By default, OSWorld samples that require network connectivity (excluding sample setup) are disabled. This behavior can be overridden.

inspect eval inspect_evals/osworld -T include_connected=true

Unsupported Samples

In the osworld dataset, certain samples are excluded from the dataset for various reasons. These exclusions are categorized into three main groups:

  1. Unsupported Applications: Some applications are not yet supported within the dataset due to specific limitations. For example:

    • chrome: The Docker container does not yet have Chrome installed.
    • thunderbird: The credentials included in these OSWorld examples are invalid, causing modal error windows to open and distract the model.

    (see: unsupported_apps in src/inspect_evals/osworld/dataset.py)

  2. Examples Requiring Network Access: These examples require network access to function correctly. If network access is not allowed, these examples are excluded from the dataset. This includes examples that use VLC’s HTTP interface, require internet for instructions, or need to install applications or extensions. These examples are excluded by default, but they can be included by passing -T include_connected=true on the command line.

    (see: examples_requiring_network in src/inspect_evals/osworld/dataset.py)

  3. Unsupported Examples: These are specific example IDs that are excluded because they are not yet supported for various reasons, such as reliance on systemd, use of accessibility tree getters, or assumptions about the environment that are not met in Docker.

    (see: unsupported_examples in src/inspect_evals/osworld/dataset.py)

Algorithm

You can inspect the code that implements the above inclusion/exclusion logic in the function _should_include_example in dataset.py

Architectural Design

OSWorld has a large volume of support code to score their samples.

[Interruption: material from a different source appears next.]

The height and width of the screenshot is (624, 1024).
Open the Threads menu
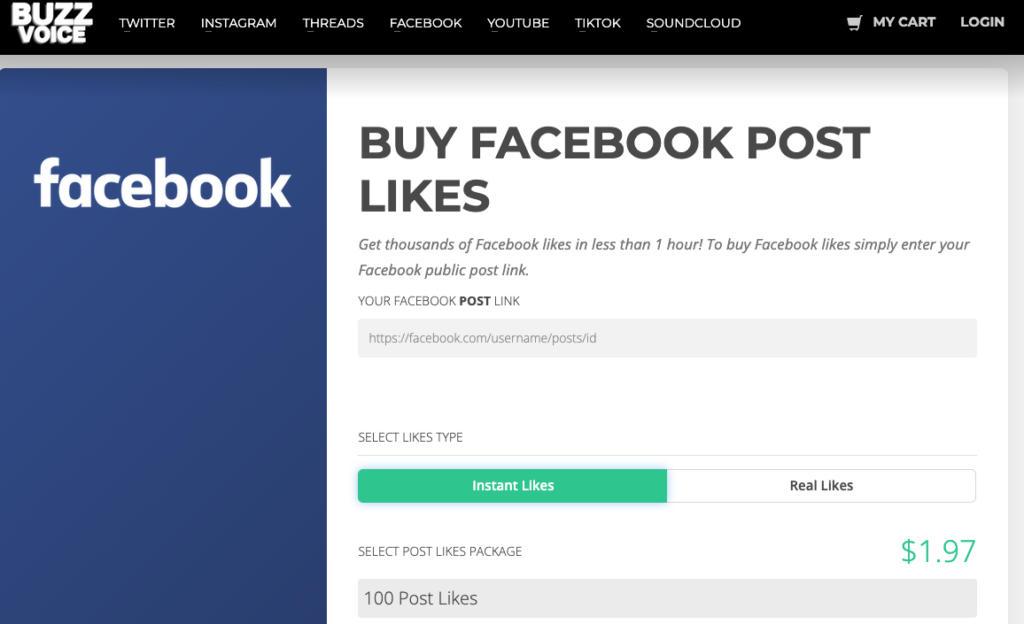[x=333, y=23]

A principle of this eval is to leverage as much of that code as possible without modifying it. This allows our eval to automatically benefit from future work in their repo — minimizing the need for our code to be updated.

To accomplish this goal, I’ve taken the approach of doing all execution of OSWorld code within the SandboxEnvironment.

OSWorld phases

OSWorld’s architecture includes various phases of execution.

  • config — Prepares the sandbox for the sample by downloading files, opening applications, etc.
  • post-config — Executes code within the sandbox to provide inputs for evaluation.
  • evaluate — Assesses the success of the sample. This phase is implemented in terms of code in OSWorld getters and metrics modules.

example.json

All of these phases are described declaratively in a json file for each sample. These files conform to the Example type defined in osworld_types.py. This json file is copied into the container to guide the execution of the phases.

cli.py

With the one exception described in the note below, all of these phases are executed strictly within the sandbox via a simple cli.py application. That application supports two commands — config and evaluate. (post-config is an implied pre-requisite step of evaluate).

[!NOTE] In order to allow as many samples as possible to execute in a sandbox without network access, download and cloud_file operations are executed on the Inspect host and the resulting files are placed in the sandbox with files=.

Inspect Eval Code design

OSWorld defines two abstract interfaces, env and controller, that are presented to the getters and metrics. This eval provides Inspect specific implementations of these interfaces. This code is designed to be the minimal, yet idiomatic, code to present the OSWorld samples into the inspect ecosystem.